Are Diabetes Medications Safe? Possible Cancer-Causing Ingredient Found In Merck Drugs

Diabetes drugs are once again under the microscope as the Food and Drug Administration (FDA) has found certain samples of sitagliptin contain nitrosamine – a possible cancer-causing ingredient – at levels above what is allowable by the agency.

Sitagliptin is used for the management of high blood sugar in individuals that have Type 2 diabetes, but it is not the first ingredient to raise a flag with the FDA over allowable levels that could cause cancer.

Several makes of the diabetes drugs metformin were previously recalled under the agency’s supervision, as well as a number of high blood pressure pills and Pfizer’s smoking cessation medication – Chantix – all due to a possible cancer-causing risk from an ingredient known as NDMA or N-Nitrosodimethylamine in levels higher than were allowed by the FDA.

Now Merck’s diabetes drugs Januvia, Janumet, and Steglujan, which contain sitagliptin with higher than allowable levels of nitrosamine, are being reviewed by the agency. The pills are still being permitted to be made to stave off a shortage of medication, Bloomberg reported.

In an email to the news outlet, Merck confirmed that it “recently detected a nitrosamine identified as NTTP in some batches of our sitagliptin-containing medicines,” adding that it is working with health officials globally to put in place quality control measures to ensure the drugs meet FDA interim limits.

The FDA said that it allows 37 nanograms per day of nitrosamine in a drug, but to avoid any shortages of the diabetes medications, it is allowing up to 246.7 nanograms daily. The agency did maintain that cancer risk with the allowable increase is minimal.

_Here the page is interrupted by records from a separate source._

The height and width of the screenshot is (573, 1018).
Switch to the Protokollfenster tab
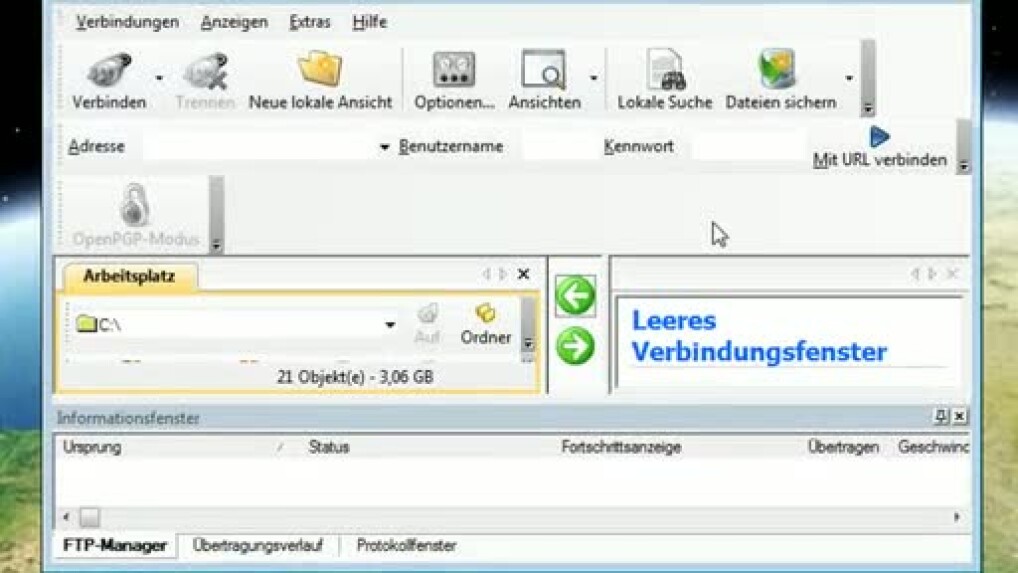[406, 546]
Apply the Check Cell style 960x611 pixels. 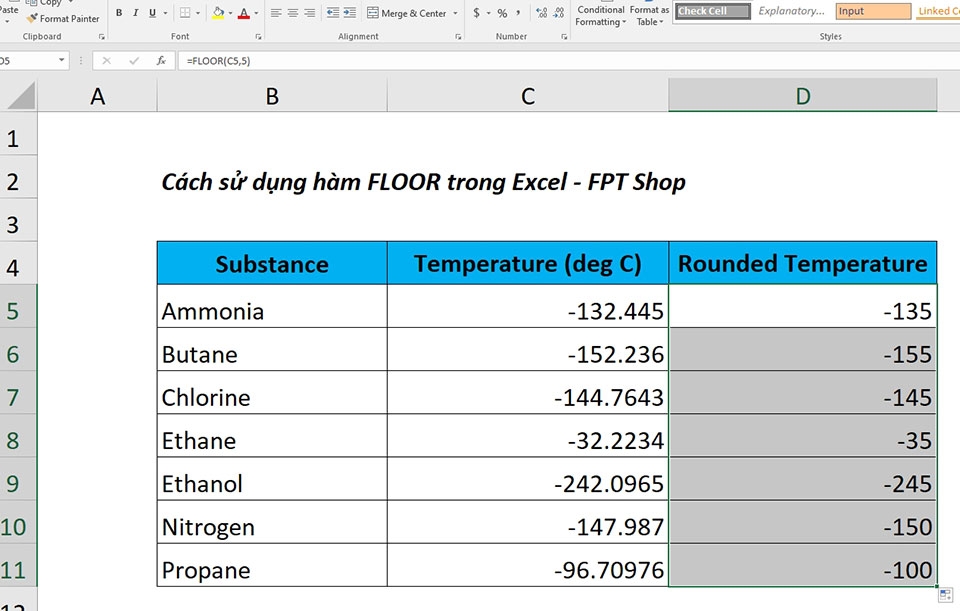tap(710, 10)
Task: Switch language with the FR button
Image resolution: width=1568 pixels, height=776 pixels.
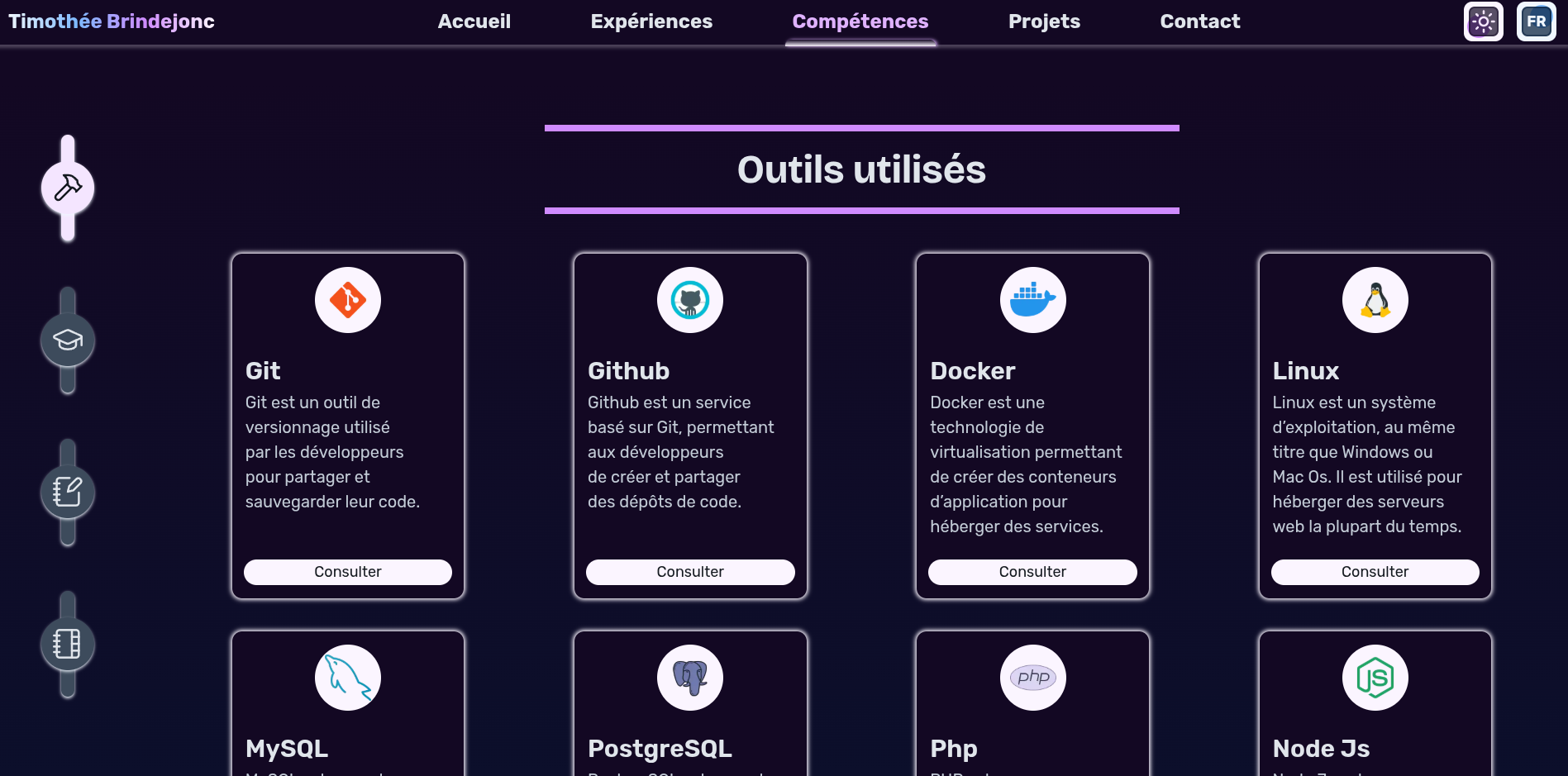Action: point(1536,21)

The FDA said, “It could be dangerous for patients with this condition to stop taking their sitagliptin without first talking to their health care professional.” It also “recommends prescribers continue to use sitagliptin when clinically appropriate to prevent a gap in patient treatment.”

Januvia is the third best-selling drug for Merck, followed by Janumet, with revenues of $3.3 billion and nearly $2 billion, respectively, in 2021 for the company, Bloomberg said.